The original 7-item IC scale was found to have ceiling effects that could limit its use in detecting small therapeutic differences. It was also found that the Pelvic item originally assigned to the reference set of items of the scale should be included as an IC item when used in a comparable IC population. After including this item into the IC scale Cronbach's alpha was 0.84, compared with 0.82.

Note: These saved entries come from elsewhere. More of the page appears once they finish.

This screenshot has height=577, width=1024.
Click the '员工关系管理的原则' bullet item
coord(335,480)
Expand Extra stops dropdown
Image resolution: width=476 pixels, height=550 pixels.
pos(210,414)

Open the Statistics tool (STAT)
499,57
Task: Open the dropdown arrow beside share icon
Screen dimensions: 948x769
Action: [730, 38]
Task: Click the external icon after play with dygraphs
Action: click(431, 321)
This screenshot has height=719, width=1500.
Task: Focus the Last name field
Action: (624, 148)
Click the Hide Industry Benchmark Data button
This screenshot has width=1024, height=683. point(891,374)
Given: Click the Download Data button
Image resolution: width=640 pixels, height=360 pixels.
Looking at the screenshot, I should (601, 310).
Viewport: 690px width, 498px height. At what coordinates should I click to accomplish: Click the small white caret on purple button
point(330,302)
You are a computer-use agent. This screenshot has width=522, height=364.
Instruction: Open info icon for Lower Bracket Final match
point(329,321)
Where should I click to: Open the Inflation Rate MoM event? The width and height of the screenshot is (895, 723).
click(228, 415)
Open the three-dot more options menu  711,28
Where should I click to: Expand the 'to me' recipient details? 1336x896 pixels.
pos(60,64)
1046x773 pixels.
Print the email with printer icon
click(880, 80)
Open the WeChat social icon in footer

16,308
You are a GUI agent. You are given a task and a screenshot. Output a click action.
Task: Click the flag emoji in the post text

The UW-IC Scale has psychometric properties similar to other measurement instruments used in clinical research, and appears worthy of further study in well-characterized IC populations. The reference items suggest that IC patients do not indiscriminately report high values for generalized body complaints, but do so on bladder related symptoms as recorded by the IC items of the scale. Although the scale has limitations it appears applicable for use in future IC intervention clinical trials.
对威斯康星大学间质性膀胱炎量表进行心理测量分析,该分析针对30名女性进行,这些女性先前参加了一项II期双盲随机对照试验,评估每周六次膀胱内灌注卡介苗(TICE BCG)的疗效。分析旨在:(1)评估七个单独的间质性膀胱炎(IC)分量表项目对于测量患者反应范围的充分性;(2)验证量表的双因素(IC与对照)结构;(3)评估IC项目的内部一致性和可靠性;(4)更好地界定量表的适用性和局限性;(5)如有可能,对量表的改进提出建议。
采用标准心理测量分析进行评估,包括对单个项目的描述性分析、计算项目与总分的相关性以及克朗巴哈内部一致性测量,以及应用因素分析和拉施分析。
发现最初的7项IC量表存在天花板效应,这可能限制其在检测微小治疗差异方面的应用。还发现,量表中最初分配到对照项目组的盆腔项目,在用于类似的IC人群时应作为IC项目纳入。将该项目纳入IC量表后,克朗巴哈α系数为0.84,之前为0.82。
UW-IC量表具有与临床研究中使用的其他测量工具相似的心理测量特性,似乎值得在特征明确的IC人群中进一步研究。对照项目表明,IC患者并非不加区分地对全身一般性不适报告高分,而是对量表中IC项目所记录的膀胱相关症状报告高分。尽管该量表有局限性,但似乎适用于未来的IC干预临床试验。